*TRAVAIL DEMANDÉ:*
1. Répondez aux questions suivantes d'après l'entretien sur la présidentielle en Corse.
(a) Quel score Marine Le Pen obtient-elle en Corse au 1er tour ?
(b) À combien d'habitants la population de la Corse est-elle passée en 20 ans, et depuis quel chiffre ?
(c) Combien de communes le politologue examine-t-il pour sa régression linéaire ?
2. Recopiez à l'identique le passage de l'entretien sur la présidentielle en Corse qui va de « Il y a des personnes qui ne » jusqu'à « Zemmour aux présidentielles. » inclus.
3. Reprenez l'entretien sur la présidentielle en Corse à l'endroit où il s'arrête et poursuivez-le.

Julia Sereni le Lundi 11 Avril 2022 à 18:13

Au lendemain du 1er tour de l'élection présidentielle, Andria Fazi, politologue et maître de conférences en science politique à l'Université de Corse livre, pour CNI, son analyse des résultats sur l'île, mais également au niveau national.



Photo illustration - Michel Luccioni
Photo illustration - Michel Luccioni

Marine Le Pen arrive en tête (28,58%) lors de ce 1er tour de l’élection présidentielle sur une île qui vote majoritairement nationaliste aux territoriales. Peut-on parler de schizophrénie électorale ?

Il y a des personnes qui ne votent pas aux territoriales et qui votent aux présidentielles. En 20 ans, la population de la Corse a augmenté d’un tiers, passant de 260 000 à 350 000 habitants, avec un solde naturel nul, donc il y a des personnes qui arrivent du continent et qui ne sont pas du tout accoutumées aux « délices » de notre système politique local mais qui, en revanche, sont intéressées par les présidentielles. Il y a forcément aussi des abstentionnistes constants, et des gens qui préfèrent un scrutin à un autre, c’est évident. Et quand il y a 40% d’abstention, voire plus, c’est encore plus difficile de dire qui fait quoi, dans une situation où il y a très peu ou pas d’enquêtes d’opinion en Corse. Si on regarde les chiffres des communes, il n’y a aucune corrélation statistique entre le vote nationaliste aux territoriales et le vote Le Pen ou Zemmour aux présidentielles.

Comment pouvez-vous l’affirmer ?

Je regarde les résultats aux territoriales et aux présidentielles des 360 communes, et je fais la régression linéaire (Ndlr : une méthode statistique visant à estimer une grandeur en fonction d’une ou plusieurs autres). On peut même dire que le vote de 2017 pour Le Pen affecte négativement le vote Simeoni en 2021 : plus cela votait Le Pen en 2017, moins cela votait Simeoni en 2021. En revanche, le phénomène de double vote pour les nationalistes corses aux territoriales et pour l’extrême-droite aux présidentielles, tout le monde sait qu’il existe, mais sa quantification est compliquée. On ne peut pas savoir combien de personnes sont concernées. Pour moi, l’hypothèse la plus plausible, c’est que ces gens sont surtout déterminés par un malaise identitaire, la crainte d’atteinte à leur mode de vie, à leur identité collective et qu’ils font ce double choix parce qu’il leur semble être le choix le plus efficace, dans des contextes différents. Cela dit, je suis de plus en plus surpris par cette passion de vouloir comparer deux scrutins qui, en fait, n’ont rien à voir. On a déjà du mal à comparer les résultats des présidentielles de 2017 et 2022, et on cherche absolument à comparer avec des scrutins locaux…

Cela interroge, tout de même ? On peut imaginer que les mêmes personnes votent pour des projets opposés d’une élection à l’autre ?

*DOCUMENTS DE DÉPART:*
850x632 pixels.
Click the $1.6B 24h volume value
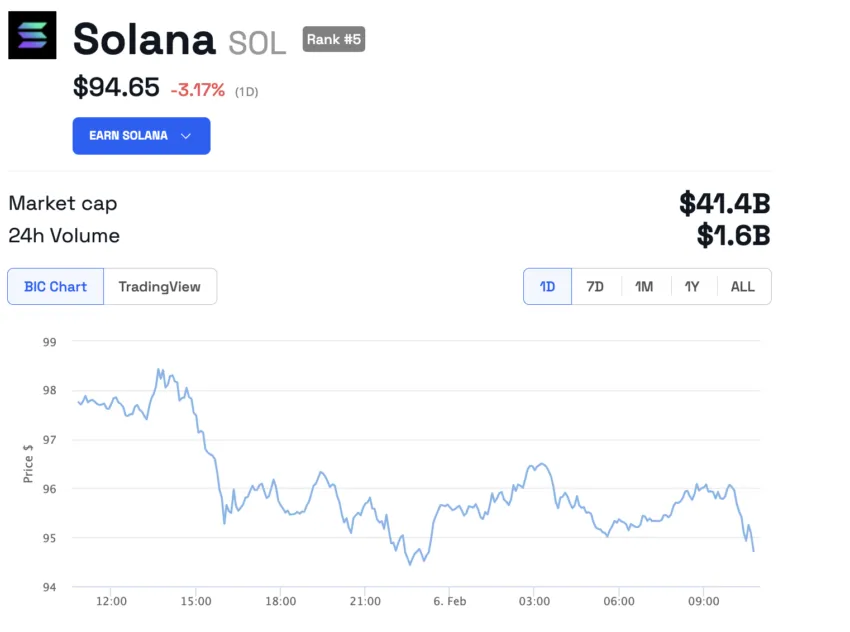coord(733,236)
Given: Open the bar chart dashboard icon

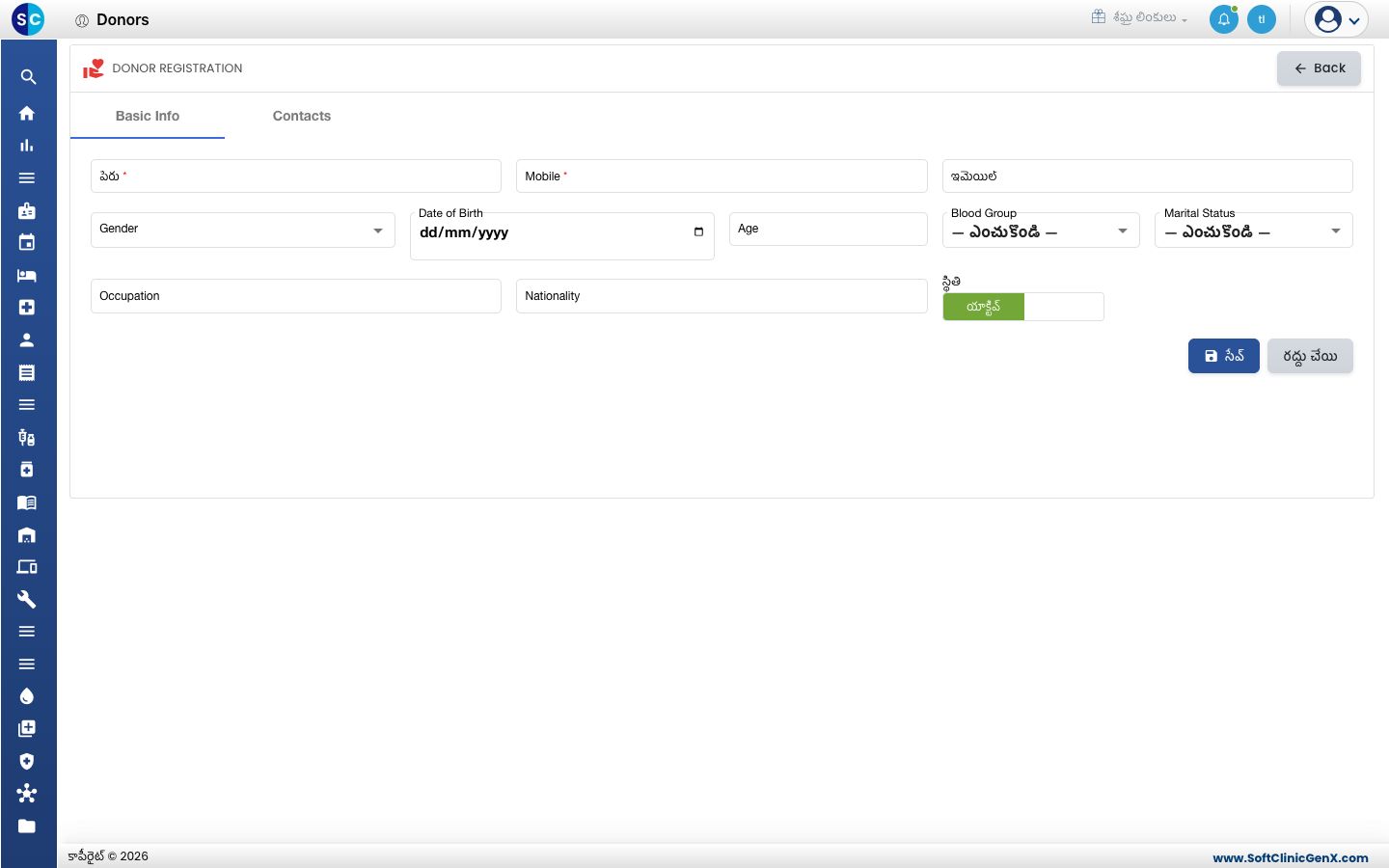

*RÉPONSES PAR CONSIGNE:*
1.
(a) 28,58 %.
(b) Elle est passée de 260 000 à 350 000 habitants.
(c) 360 communes.

2.
Il y a des personnes qui ne votent pas aux territoriales et qui votent aux présidentielles. En 20 ans, la population de la Corse a augmenté d’un tiers, passant de 260 000 à 350 000 habitants, avec un solde naturel nul, donc il y a des personnes qui arrivent du continent et qui ne sont pas du tout accoutumées aux « délices » de notre système politique local mais qui, en revanche, sont intéressées par les présidentielles. Il y a forcément aussi des abstentionnistes constants, et des gens qui préfèrent un scrutin à un autre, c’est évident. Et quand il y a 40% d’abstention, voire plus, c’est encore plus difficile de dire qui fait quoi, dans une situation où il y a très peu ou pas d’enquêtes d’opinion en Corse. Si on regarde les chiffres des communes, il n’y a aucune corrélation statistique entre le vote nationaliste aux territoriales et le vote Le Pen ou Zemmour aux présidentielles.

3.
Mais il y a beaucoup de gens qui votent pour un maire de gauche, par exemple à San Nicolao, ou dans la ceinture ajaccienne, à Alata, et pour l’extrême-droite aux présidentielles. Ce sont des élections très différentes avec des rationalités très différentes. En l’absence d’enquêtes précises sur la signification de ce vote, on est, en réalité, largement réduit à de la supputation. Il y a des choses que l’on peut remarquer tout de même : souvent, ce sont des communes en périphérie de plus grandes, comme Afa, Alata, Biguglia. Des communes qui ont connu une croissance démographique très grande, mais même là, c’est un peu difficile de faire des généralités. Une hypothèse est que de nombreuses personnes se sont installées dans ces communes par rejet de l’immigration étrangère, ce que j’appelle le « white flight » (Ndlr : littéralement le vol, la fuite des blancs).

Le taux d’abstention en Corse est plus élevé aux territoriales (41,09% au 1er tour) que pour la présidentielle (37,29%), quelle est votre analyse ?

Que ce soit un scrutin ou l’autre, ces taux manifestent une certaine désaffection vis-à-vis de la classe politique. Ce ne sont pas des taux très éloignés. Le rattrapage de la participation des présidentielles par rapport aux territoriales a 20 ans déjà. Jusqu’aux années 90, on votait plus aux territoriales qu’aux présidentielles. À partir de 2007, c’est terminé. Je pense que les appels à l’abstention n’ont pas été très efficaces. Le rejet de la participation aux élections présidentielles depuis les années 70 est une constante chez les mouvements nationalistes, avec des brèches en 1981 pour François Mitterrand et en 2017 au second tour, lorsque Gilles Simeoni a appelé à voter pour Emmanuel Macron. C’est la position la plus courante. Après, a t-elle eu de l’effet cette année ? Je ne le pense pas.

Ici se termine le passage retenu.